**SOURCE TEXT**
December 7, 2012 | Unregistered CommenterHeatherS

What drives me nuts are people who think that every prayer has to start with "just," and preferably have meaningless "justs" sprinkled liberally through it, as in, "Lord, we just want to thank you for these cakes, which are just covered with icing, and we just ask you to bless them."

A friend of mine calls this group the "Jesus Wejus Church," because everything they say starts with "Jesus, we just ..."

December 7, 2012 | Unregistered CommenterGary

someone has been hiring goverment employees again

December 7, 2012 | Unregistered Commenterbj

The "No Periods" cake cracked me up...and ironically in red!

December 7, 2012 | Unregistered CommenterNancy

@Jodee, I'll agree to the pass for the last two days (happy belated birthday) but you're back on notice! :D

Happy birthday, Fluffy Calf!

@mel ooooooohhhhhhhhhh, that was GOOD

the third cake doesn't have any sprem on it- that's cool- but the top looks like the time I waxed my car in direct sunlight and got streaks

@Craig welcome back!!

**TASK 1**
Decide whether each statement below agrees with the comment thread about prayers and cakes. For each, answer yes or no and quote the words from the thread that settle it.
(a) A friend of one commenter calls the group the "Jesus Wejus Church."
(b) The "No Periods" cake is written in blue.
(c) The top of one cake is compared to a car waxed in direct sunlight.
**TASK 2**
Copy the comment thread exactly, starting with "someone has been" and going on through "ironically in red!".

**RECORD EXTRACTS**
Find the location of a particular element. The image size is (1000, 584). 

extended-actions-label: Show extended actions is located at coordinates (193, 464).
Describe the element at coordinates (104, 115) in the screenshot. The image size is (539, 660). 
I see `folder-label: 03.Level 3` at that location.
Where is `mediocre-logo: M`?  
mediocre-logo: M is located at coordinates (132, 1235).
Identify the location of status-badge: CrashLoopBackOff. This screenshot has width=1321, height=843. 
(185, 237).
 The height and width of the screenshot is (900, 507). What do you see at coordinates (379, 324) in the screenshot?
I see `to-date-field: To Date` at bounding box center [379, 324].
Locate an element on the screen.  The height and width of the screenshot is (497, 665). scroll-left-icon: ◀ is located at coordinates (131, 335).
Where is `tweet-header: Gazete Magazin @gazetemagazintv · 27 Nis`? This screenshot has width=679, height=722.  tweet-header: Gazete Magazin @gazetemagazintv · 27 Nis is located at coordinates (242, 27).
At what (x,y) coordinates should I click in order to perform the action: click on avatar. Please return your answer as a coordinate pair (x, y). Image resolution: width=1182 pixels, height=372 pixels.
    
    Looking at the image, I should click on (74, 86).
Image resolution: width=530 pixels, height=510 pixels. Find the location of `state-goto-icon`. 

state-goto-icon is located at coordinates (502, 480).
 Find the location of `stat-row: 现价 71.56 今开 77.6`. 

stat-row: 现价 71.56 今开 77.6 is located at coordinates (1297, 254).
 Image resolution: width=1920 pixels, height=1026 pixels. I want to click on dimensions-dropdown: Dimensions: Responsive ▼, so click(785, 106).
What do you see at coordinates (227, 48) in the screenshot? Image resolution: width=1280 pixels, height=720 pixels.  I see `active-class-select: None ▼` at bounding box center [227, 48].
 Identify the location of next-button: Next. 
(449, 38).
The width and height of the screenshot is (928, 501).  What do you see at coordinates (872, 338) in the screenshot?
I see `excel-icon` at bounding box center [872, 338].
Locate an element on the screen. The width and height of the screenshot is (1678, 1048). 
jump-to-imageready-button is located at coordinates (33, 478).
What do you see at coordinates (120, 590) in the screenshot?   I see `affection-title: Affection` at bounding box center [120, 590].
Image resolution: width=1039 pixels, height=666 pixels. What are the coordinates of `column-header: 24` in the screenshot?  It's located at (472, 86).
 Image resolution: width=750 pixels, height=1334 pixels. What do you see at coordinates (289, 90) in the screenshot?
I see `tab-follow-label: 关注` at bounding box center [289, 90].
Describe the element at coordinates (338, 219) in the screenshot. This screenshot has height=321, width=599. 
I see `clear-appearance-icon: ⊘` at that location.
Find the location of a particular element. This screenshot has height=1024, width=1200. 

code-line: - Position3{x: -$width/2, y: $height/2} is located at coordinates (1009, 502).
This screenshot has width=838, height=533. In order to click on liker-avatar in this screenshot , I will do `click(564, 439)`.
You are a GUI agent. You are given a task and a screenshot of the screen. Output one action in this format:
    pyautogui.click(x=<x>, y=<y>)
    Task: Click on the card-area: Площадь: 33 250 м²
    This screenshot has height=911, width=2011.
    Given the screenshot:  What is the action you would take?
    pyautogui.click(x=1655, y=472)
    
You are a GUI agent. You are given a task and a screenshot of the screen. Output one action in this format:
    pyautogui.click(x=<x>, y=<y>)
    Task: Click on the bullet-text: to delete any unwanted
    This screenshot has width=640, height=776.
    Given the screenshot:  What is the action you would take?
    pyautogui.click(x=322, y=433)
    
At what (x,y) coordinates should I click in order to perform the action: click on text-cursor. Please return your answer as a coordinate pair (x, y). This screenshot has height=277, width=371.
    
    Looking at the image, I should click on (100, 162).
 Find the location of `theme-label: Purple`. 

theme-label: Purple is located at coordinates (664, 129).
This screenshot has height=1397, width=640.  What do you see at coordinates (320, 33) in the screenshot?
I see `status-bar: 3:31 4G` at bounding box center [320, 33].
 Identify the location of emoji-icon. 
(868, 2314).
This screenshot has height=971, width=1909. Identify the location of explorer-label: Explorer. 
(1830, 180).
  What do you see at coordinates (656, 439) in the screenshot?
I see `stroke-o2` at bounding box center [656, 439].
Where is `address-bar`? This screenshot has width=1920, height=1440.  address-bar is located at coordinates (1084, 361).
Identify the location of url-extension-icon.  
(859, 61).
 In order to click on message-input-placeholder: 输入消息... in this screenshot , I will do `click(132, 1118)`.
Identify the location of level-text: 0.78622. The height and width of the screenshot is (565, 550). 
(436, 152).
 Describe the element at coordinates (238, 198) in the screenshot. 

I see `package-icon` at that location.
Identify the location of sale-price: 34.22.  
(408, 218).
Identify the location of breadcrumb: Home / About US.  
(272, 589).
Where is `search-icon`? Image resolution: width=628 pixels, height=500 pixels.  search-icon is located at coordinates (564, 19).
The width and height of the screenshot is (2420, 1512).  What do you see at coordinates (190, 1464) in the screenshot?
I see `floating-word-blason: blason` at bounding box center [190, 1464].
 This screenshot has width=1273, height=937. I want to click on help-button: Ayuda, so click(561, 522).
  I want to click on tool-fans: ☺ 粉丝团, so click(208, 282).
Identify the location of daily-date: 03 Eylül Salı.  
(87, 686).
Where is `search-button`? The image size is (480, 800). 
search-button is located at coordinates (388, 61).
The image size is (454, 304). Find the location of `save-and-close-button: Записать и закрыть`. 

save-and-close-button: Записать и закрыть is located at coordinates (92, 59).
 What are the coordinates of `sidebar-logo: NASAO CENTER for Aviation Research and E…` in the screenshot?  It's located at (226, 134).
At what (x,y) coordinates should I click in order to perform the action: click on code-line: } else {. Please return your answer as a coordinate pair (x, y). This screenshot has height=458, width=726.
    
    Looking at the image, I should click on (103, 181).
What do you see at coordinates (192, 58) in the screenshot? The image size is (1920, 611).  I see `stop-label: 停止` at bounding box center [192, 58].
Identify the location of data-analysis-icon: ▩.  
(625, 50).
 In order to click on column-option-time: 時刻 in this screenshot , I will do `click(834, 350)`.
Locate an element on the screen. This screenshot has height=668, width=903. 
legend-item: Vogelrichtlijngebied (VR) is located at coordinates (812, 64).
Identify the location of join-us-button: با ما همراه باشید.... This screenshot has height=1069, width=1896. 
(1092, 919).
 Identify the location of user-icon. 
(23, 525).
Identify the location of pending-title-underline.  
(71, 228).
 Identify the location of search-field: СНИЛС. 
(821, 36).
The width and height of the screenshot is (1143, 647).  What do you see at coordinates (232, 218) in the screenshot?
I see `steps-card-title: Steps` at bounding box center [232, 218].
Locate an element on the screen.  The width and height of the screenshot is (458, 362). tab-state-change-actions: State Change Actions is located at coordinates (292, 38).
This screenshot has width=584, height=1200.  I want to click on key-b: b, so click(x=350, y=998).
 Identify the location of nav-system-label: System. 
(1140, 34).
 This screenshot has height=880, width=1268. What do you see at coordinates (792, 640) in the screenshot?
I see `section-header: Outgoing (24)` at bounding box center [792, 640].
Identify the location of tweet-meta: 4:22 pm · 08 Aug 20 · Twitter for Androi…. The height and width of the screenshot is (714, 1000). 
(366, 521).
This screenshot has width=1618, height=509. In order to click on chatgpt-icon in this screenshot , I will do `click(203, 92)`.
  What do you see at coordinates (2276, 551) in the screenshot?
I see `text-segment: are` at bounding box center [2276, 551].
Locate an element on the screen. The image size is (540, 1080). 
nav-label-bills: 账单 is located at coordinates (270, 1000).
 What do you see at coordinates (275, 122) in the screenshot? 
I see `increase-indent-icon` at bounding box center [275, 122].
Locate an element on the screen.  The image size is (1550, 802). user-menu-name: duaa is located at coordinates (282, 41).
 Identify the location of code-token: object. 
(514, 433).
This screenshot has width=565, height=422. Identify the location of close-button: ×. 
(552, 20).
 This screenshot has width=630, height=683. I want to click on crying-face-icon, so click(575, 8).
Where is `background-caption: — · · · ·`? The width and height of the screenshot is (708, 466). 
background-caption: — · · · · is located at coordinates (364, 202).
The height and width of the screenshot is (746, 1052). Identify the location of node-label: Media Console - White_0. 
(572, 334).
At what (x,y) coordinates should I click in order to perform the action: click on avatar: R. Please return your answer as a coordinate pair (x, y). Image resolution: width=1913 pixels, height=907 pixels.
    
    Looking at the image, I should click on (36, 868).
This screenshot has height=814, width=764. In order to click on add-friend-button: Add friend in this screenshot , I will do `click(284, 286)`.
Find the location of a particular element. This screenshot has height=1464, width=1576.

**TASK RESULT 1**
(a) Yes: "A friend of mine calls this group the "Jesus Wejus Church,""
(b) No: "and ironically in red!"
(c) Yes: "the top looks like the time I waxed my car in direct sunlight and got streaks"

**TASK RESULT 2**
someone has been hiring goverment employees again

December 7, 2012 | Unregistered Commenterbj

The "No Periods" cake cracked me up...and ironically in red!